Todos os sermões à luz da vinda de Cristo — 
As verdades da profecia estão entrelaçadas e, ao estudarmo-las, formam elas um belo conjunto de verdades cristãs práticas. Todos os sermões que proferirmos devem revelar claramente que estamos esperando a vinda do Filho de Deus, e por ela trabalhando e orando. Sua vinda é a nossa esperança. Esta esperança deve estar vinculada com todas as nossas palavras e atos, com todos os nossos relacionamentos e amizades. — Carta 150, 1902. 

A chave da história —
 A compreensão da esperança da segunda vinda de Cristo é a chave que abre toda a história futura e explica todas as lições do futuro. — Carta 218, 1906. 

O efeito da pregação do segundo advento — 
A segunda vinda do Filho do homem deve ser o tema maravilhoso a ser mantido perante o público. Este assunto não deve ser omitido de nossos sermões. As realidades eternas devem ser conservadas em mente, e as atrações do mundo aparecerão tais como são, inteiramente inúteis como vaidades. Que haveremos de fazer com as vaidades do mundo, seus louvores, suas riquezas, suas honras e seus prazeres? Somos peregrinos e estrangeiros que aguardamos a bem-aventurada esperança, o glorioso aparecimento de nosso Senhor e Salvador Jesus Cristo, e por ele ansiamos e oramos. Se cremos isto e o introduzimos em nossa vida prática, que ação vigorosa não inspirará essa fé e esperança; que fervente amor mútuo; que vida esmerada e santa para a glória de Deus; e no respeito que manifestarmos pela recompensa do galardão, que fronteiras nítidas de demarcação serão comprovadas entre nós e o mundo! — Manuscrito 39, 1893. 

Mantende-a perante o público — 
A verdade de que Cristo vem deve ser mantida perante toda mente. — Carta 131, 1900. 
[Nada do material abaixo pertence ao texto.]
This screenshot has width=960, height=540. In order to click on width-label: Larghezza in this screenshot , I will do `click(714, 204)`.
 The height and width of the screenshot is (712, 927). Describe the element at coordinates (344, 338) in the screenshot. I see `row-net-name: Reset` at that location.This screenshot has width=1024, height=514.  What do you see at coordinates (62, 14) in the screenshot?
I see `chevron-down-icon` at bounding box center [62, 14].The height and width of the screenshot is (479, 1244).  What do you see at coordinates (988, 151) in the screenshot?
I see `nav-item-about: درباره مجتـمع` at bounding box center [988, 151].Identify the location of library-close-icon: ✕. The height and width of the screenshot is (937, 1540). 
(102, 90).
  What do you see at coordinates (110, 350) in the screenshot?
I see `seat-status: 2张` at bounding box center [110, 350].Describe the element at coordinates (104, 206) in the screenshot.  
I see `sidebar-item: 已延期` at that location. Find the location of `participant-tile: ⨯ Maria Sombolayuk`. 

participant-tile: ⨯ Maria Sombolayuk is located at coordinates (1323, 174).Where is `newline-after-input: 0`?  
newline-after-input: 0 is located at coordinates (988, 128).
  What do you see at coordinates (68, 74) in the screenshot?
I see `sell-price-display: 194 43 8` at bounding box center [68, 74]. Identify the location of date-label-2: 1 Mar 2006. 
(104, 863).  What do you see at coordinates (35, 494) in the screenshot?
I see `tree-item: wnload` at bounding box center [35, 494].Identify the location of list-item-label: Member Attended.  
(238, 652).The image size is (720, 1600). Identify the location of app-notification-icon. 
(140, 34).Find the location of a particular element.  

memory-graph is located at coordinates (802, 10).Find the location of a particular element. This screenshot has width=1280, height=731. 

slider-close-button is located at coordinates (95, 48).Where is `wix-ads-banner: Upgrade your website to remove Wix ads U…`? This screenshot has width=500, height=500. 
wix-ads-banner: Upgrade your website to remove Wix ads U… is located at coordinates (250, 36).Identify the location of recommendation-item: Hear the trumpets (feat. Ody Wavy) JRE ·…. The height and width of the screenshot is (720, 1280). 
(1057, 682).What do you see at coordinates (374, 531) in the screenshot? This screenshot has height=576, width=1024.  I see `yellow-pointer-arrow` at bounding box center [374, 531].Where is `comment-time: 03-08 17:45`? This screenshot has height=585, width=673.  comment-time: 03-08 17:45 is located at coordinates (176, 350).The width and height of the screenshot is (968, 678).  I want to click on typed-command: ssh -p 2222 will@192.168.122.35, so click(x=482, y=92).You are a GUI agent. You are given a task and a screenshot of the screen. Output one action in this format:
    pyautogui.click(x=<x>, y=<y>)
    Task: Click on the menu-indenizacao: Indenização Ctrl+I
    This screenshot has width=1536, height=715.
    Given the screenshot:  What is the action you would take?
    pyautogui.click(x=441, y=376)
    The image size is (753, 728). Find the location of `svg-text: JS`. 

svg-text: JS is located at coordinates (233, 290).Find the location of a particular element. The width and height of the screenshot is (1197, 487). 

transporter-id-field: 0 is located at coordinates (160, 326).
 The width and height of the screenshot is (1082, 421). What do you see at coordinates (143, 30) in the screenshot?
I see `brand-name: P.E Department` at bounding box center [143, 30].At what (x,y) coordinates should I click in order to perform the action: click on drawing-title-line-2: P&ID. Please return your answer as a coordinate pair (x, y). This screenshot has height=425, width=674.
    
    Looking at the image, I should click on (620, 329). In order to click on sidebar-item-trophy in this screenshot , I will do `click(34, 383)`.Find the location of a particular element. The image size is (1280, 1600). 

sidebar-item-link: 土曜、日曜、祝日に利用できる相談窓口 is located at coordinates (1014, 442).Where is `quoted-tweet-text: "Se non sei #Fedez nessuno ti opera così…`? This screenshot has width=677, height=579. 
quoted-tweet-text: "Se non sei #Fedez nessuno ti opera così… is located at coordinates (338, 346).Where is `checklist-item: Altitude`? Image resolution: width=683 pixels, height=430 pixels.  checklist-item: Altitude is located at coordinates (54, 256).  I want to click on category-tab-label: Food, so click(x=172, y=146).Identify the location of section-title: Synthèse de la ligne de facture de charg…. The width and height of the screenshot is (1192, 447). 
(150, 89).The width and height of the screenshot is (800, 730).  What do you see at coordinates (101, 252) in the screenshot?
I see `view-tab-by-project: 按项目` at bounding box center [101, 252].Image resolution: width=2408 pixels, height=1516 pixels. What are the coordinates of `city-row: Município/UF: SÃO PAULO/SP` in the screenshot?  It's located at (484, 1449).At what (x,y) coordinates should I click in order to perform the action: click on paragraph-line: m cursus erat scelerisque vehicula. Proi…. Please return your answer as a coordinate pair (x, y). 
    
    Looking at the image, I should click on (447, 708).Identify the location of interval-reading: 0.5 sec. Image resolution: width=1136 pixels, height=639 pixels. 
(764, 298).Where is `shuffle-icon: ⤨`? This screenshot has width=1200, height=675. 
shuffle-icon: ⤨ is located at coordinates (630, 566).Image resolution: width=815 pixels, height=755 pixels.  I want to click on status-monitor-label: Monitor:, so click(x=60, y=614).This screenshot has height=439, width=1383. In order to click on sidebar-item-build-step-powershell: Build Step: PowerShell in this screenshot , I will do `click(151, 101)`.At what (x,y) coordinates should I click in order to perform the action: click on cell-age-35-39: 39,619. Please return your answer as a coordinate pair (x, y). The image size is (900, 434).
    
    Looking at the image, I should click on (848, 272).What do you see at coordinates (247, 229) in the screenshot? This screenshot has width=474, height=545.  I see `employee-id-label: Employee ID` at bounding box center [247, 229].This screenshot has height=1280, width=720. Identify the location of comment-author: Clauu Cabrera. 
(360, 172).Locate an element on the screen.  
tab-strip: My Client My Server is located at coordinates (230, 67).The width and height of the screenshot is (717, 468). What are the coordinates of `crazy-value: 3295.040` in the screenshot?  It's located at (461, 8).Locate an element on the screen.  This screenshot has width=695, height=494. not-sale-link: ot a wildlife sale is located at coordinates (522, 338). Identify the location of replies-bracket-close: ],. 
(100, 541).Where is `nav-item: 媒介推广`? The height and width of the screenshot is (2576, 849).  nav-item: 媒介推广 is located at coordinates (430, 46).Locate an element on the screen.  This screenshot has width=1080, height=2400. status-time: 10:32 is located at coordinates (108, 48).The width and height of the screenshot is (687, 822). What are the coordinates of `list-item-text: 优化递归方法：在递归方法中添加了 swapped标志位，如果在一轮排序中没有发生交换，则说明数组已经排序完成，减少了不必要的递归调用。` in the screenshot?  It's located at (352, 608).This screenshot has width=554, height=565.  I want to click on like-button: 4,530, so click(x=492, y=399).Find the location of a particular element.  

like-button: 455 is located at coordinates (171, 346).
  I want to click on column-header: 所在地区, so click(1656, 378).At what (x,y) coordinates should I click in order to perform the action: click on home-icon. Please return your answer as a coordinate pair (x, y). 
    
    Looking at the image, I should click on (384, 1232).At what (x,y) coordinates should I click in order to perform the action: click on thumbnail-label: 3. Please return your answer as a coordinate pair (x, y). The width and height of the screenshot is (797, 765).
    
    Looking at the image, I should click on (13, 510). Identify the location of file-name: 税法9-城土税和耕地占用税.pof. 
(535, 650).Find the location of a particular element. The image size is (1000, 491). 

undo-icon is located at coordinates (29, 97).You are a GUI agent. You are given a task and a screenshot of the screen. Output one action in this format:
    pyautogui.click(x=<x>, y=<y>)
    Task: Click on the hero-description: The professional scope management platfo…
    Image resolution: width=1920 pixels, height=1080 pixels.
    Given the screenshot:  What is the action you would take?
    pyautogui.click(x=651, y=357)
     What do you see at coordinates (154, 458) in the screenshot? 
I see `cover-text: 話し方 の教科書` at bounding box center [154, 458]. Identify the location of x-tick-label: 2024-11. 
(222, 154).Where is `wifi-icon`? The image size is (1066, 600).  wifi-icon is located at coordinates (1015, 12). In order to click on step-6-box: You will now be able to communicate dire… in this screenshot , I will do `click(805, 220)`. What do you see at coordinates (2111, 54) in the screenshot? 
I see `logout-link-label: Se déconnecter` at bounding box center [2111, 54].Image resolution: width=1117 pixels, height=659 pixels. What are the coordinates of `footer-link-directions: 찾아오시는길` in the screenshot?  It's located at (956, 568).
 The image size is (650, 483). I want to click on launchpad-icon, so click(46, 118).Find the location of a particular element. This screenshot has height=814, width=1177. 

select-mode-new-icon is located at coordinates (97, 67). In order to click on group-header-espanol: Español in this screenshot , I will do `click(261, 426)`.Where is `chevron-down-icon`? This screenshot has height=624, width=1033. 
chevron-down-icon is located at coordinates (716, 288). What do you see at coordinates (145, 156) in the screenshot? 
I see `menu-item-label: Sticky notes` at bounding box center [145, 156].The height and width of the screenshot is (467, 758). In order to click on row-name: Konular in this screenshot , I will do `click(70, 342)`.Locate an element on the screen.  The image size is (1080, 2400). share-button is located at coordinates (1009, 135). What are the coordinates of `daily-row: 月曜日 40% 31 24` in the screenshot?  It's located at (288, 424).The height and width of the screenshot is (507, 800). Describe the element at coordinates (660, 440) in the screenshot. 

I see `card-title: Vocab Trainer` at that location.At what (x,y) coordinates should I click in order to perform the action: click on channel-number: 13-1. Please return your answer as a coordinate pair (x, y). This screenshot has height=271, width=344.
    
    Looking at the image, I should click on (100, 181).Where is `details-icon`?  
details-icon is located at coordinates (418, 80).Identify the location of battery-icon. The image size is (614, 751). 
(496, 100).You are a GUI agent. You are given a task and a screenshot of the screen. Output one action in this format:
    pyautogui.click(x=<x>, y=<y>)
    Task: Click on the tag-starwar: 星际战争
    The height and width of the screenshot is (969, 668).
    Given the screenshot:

Precaução contra expressões que estabeleçam datas — 
Deus pôs sob o Seu domínio os tempos e as estações. E por que nos não concedeu Deus esse conhecimento? Porque se no-lo concedesse, não faríamos dele uso correto. Desse conhecimento resultaria um estado de coisas tal entre nosso povo que retardaria grandemente a obra de Deus na preparação de um povo que subsista no grande dia que está para vir. Não nos devemos absorver com especulações relativas aos tempos e estações que Deus não revelou. Jesus mandou que os discípulos “vigiassem”, mas não por um tempo determinado. Seus seguidores devem estar na situação de quem espera as ordens do seu comandante; devem vigiar, esperar, orar e trabalhar à medida que se aproxima o tempo da vinda do Senhor; mas ninguém poderá predizer justamente quando chegará esse tempo, porque “daquele dia e hora ninguém sabe”. Não podereis dizer que Ele virá daqui a um ano, ou dois, ou cinco anos, nem deveis postergar a Sua vinda com declarar que não se dará antes de dez ou vinte anos. ... Não nos é dado saber o tempo definido, nem do derramamento do Espírito Santo, nem da vinda de Cristo. — The Review and Herald, 22 de Março de 1892.